### PROBLEM TO WORK ON
Copy out every line of the listing below verbatim, without changing any character, spacing, or line break.

### MATERIAL

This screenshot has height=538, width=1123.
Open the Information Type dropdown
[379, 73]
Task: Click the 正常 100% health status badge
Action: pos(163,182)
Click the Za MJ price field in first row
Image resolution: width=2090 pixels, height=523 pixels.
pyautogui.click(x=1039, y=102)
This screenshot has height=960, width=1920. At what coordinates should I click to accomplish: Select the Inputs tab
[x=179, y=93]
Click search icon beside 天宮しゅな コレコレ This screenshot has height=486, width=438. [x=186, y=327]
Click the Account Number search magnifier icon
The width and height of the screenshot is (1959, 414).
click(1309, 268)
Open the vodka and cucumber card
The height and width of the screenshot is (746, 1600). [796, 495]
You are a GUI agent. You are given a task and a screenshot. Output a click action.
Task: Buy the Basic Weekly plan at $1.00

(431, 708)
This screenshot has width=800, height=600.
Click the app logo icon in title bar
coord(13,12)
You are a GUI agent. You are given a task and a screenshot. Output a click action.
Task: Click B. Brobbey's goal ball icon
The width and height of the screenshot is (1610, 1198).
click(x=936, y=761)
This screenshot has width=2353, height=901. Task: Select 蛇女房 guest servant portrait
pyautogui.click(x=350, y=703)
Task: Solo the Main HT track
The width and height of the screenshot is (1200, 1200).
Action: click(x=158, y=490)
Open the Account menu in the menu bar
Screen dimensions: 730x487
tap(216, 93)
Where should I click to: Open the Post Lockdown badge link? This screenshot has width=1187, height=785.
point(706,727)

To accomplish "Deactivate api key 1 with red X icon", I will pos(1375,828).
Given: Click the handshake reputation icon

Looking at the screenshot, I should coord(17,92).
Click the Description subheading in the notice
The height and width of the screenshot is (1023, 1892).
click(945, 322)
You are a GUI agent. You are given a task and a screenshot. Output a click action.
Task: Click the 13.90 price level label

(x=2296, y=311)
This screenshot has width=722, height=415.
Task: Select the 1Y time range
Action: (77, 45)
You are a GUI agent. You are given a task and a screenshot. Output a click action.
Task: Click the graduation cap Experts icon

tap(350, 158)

### TASK SOLUTION
This screenshot has height=538, width=1123.
Open the Information Type dropdown
[379, 73]
Task: Click the 正常 100% health status badge
Action: pos(163,182)
Click the Za MJ price field in first row
Image resolution: width=2090 pixels, height=523 pixels.
pyautogui.click(x=1039, y=102)
This screenshot has height=960, width=1920. At what coordinates should I click to accomplish: Select the Inputs tab
[x=179, y=93]
Click search icon beside 天宮しゅな コレコレ This screenshot has height=486, width=438. [x=186, y=327]
Click the Account Number search magnifier icon
The width and height of the screenshot is (1959, 414).
click(1309, 268)
Open the vodka and cucumber card
The height and width of the screenshot is (746, 1600). [796, 495]
You are a GUI agent. You are given a task and a screenshot. Output a click action.
Task: Buy the Basic Weekly plan at $1.00

(431, 708)
This screenshot has width=800, height=600.
Click the app logo icon in title bar
coord(13,12)
You are a GUI agent. You are given a task and a screenshot. Output a click action.
Task: Click B. Brobbey's goal ball icon
The width and height of the screenshot is (1610, 1198).
click(x=936, y=761)
This screenshot has width=2353, height=901. Task: Select 蛇女房 guest servant portrait
pyautogui.click(x=350, y=703)
Task: Solo the Main HT track
The width and height of the screenshot is (1200, 1200).
Action: click(x=158, y=490)
Open the Account menu in the menu bar
Screen dimensions: 730x487
tap(216, 93)
Where should I click to: Open the Post Lockdown badge link? This screenshot has width=1187, height=785.
point(706,727)

To accomplish "Deactivate api key 1 with red X icon", I will pos(1375,828).
Given: Click the handshake reputation icon

Looking at the screenshot, I should coord(17,92).
Click the Description subheading in the notice
The height and width of the screenshot is (1023, 1892).
click(945, 322)
You are a GUI agent. You are given a task and a screenshot. Output a click action.
Task: Click the 13.90 price level label

(x=2296, y=311)
This screenshot has width=722, height=415.
Task: Select the 1Y time range
Action: (77, 45)
You are a GUI agent. You are given a task and a screenshot. Output a click action.
Task: Click the graduation cap Experts icon

tap(350, 158)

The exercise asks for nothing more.